Schools U-Turn welcomed

Council leader welcomes U-turn on school closures 

Cllr Joseph Ejiofor

By Simon Allin, Local Democracy Reporter

The leader of Haringey Council has welcomed the government’s decision to allow the borough’s primary schools to remain closed to help stop the spread of Covid-19.

Cllr Joseph Ejiofor and cabinet member for education Cllr Kaushika Amin said in a joint statement that the U-turn “takes into account the best interests of schools and residents.”

Education Secretary Gavin Williamson faced criticism last week when Haringey was left off a list of London boroughs where primary schools would remain closed from January 4th – despite having a higher seven-day Covid-19 infection rate than 14 of the other local authorities.

On Friday, the government announced that “following a further review of transmission rates”, all primary schools in the capital would only reopen to the children of key workers and vulnerable children.

Haringey leader Cllr Joseph Ejiofor and Cllr Kaushika Amin, deputy leader of the council and cabinet member for children, education and families, said: “We welcome this decision by the government, and it takes into account the best interests of schools and residents.

“The education and support that our primary schools provide to children in Haringey is fundamental to their lives. But when the Secretary of State took the decision to protect some communities from contracting and spreading Covid, he should have offered that same protection to all other communities that already had higher rates of infection.
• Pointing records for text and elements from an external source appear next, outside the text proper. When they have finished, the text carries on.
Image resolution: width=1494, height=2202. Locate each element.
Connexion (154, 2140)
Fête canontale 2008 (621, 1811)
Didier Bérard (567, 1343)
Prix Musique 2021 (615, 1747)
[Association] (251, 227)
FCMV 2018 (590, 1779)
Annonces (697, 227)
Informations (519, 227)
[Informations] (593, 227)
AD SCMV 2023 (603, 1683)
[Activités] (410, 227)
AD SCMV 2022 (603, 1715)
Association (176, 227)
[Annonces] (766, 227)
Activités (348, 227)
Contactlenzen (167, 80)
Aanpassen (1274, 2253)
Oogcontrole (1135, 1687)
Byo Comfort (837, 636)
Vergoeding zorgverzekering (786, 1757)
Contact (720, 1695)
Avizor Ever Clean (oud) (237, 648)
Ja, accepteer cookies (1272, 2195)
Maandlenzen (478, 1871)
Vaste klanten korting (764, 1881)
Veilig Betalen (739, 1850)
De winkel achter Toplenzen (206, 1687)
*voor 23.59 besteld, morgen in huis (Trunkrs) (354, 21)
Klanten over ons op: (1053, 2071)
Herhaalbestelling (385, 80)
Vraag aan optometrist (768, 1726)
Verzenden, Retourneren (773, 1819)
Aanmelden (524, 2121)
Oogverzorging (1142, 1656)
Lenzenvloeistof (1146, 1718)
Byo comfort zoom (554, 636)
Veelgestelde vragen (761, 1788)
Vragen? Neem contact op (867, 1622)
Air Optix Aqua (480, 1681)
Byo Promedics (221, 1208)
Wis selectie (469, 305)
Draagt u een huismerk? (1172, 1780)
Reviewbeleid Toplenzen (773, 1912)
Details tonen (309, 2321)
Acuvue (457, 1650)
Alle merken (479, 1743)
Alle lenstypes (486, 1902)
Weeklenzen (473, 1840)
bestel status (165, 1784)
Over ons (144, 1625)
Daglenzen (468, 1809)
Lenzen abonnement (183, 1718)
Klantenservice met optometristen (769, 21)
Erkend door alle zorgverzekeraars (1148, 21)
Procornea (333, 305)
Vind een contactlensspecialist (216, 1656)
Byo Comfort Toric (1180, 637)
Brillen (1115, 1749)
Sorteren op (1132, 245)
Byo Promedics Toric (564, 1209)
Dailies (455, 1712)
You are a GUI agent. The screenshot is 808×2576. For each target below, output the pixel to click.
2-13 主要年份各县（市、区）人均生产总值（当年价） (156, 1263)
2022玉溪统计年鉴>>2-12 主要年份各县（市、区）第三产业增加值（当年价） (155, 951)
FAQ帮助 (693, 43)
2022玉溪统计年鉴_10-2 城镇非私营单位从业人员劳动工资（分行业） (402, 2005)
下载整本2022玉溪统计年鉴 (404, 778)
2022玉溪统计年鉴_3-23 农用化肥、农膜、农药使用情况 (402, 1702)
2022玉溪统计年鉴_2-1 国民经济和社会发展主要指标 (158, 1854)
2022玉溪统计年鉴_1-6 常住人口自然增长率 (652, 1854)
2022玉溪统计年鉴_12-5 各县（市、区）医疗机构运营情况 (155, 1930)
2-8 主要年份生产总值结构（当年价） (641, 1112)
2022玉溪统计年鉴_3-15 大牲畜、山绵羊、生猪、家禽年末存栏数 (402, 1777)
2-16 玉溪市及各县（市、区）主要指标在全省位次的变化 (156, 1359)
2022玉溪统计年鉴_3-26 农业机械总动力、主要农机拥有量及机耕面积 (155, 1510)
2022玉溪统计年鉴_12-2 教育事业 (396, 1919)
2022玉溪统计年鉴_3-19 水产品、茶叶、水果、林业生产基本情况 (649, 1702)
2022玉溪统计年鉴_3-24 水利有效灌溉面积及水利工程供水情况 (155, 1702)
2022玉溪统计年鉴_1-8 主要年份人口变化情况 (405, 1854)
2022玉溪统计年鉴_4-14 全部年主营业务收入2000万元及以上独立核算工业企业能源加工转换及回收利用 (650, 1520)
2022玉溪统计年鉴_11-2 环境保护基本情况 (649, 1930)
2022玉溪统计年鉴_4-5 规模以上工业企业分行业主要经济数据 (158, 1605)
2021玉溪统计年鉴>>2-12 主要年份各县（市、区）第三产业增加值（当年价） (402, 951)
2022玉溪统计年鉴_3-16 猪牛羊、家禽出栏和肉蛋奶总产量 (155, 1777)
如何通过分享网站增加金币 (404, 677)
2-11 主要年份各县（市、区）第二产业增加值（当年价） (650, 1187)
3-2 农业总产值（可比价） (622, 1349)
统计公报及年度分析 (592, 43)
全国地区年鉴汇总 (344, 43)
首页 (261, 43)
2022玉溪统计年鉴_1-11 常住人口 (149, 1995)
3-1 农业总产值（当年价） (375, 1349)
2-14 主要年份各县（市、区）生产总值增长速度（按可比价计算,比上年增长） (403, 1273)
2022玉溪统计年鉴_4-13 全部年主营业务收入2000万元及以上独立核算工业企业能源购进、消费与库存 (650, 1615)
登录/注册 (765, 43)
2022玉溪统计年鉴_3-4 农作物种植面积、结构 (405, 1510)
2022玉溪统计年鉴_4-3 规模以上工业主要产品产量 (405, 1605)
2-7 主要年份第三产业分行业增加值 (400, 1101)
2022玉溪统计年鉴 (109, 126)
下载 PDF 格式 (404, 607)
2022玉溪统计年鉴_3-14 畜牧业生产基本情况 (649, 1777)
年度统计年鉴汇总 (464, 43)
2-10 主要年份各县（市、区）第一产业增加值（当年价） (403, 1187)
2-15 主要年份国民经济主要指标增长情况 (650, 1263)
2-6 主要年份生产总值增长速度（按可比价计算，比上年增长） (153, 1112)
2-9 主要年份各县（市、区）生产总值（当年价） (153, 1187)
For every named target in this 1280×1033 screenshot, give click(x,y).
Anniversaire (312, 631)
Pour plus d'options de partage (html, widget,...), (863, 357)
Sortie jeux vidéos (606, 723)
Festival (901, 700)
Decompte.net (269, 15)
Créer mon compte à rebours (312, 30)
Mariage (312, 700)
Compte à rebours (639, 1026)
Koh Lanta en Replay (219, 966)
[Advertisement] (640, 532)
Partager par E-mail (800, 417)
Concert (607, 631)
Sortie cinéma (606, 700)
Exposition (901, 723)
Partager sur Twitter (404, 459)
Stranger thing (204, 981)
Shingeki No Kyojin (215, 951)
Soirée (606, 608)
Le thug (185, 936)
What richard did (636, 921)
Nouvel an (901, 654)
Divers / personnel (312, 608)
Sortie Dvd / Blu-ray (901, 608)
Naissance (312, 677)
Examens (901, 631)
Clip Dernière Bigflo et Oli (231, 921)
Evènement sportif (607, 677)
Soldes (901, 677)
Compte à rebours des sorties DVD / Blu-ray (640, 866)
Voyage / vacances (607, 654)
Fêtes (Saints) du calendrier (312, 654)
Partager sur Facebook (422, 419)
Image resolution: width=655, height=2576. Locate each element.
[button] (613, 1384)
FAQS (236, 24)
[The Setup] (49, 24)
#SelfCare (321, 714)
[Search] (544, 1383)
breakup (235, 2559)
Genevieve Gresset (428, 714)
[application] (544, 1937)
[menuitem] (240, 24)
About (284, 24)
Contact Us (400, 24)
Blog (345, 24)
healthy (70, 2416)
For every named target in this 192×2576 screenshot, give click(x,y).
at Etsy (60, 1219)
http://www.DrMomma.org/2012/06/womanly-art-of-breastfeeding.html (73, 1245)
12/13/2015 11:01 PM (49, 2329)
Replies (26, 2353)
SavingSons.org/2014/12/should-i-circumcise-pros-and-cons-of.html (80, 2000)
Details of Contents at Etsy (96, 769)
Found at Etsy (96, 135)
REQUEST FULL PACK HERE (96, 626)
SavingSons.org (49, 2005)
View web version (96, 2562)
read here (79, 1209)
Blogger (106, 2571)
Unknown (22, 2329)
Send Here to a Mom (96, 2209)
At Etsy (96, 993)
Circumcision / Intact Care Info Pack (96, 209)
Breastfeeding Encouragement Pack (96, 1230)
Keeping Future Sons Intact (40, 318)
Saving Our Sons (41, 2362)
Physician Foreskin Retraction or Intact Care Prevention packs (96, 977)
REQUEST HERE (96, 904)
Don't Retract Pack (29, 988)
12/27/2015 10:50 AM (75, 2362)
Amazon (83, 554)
“We and other London boroughs who were left off the original list have campaigned for this change. At Haringey, we have also written to the government and pledged that we would support those of our schools that agreed to close during this difficult time.

“This is a wise U-turn that helps retain confidence that decisions are being guided by science and we can help to stop the spread of the coronavirus together.

“We recognise that this will impact families across the borough, particularly at such short notice. We will be working closely with headteachers over the coming days and will ensure that families are kept up to date.”

The closure of primary schools in London comes in response to concerns over the rapid spread of a more infectious strain of Covid-19.

In the week to December 29, London’s infection rate was 903 cases per 100,000 people, compared to 477 cases per 100,000 for England as a whole, according to data from Public Health England.

The government will keep the list of primary school closures under review.
Education Secretary Gavin Williamson said: “Children’s education and wellbeing remains a national priority. Moving further parts of London to remote education really is a last resort and a temporary solution.

“As infection rates rise across the country, and particularly in London, we must make this move to protect our country and the NHS. We will continue to keep the list of local authorities under review and reopen classrooms as soon as we possibly can.”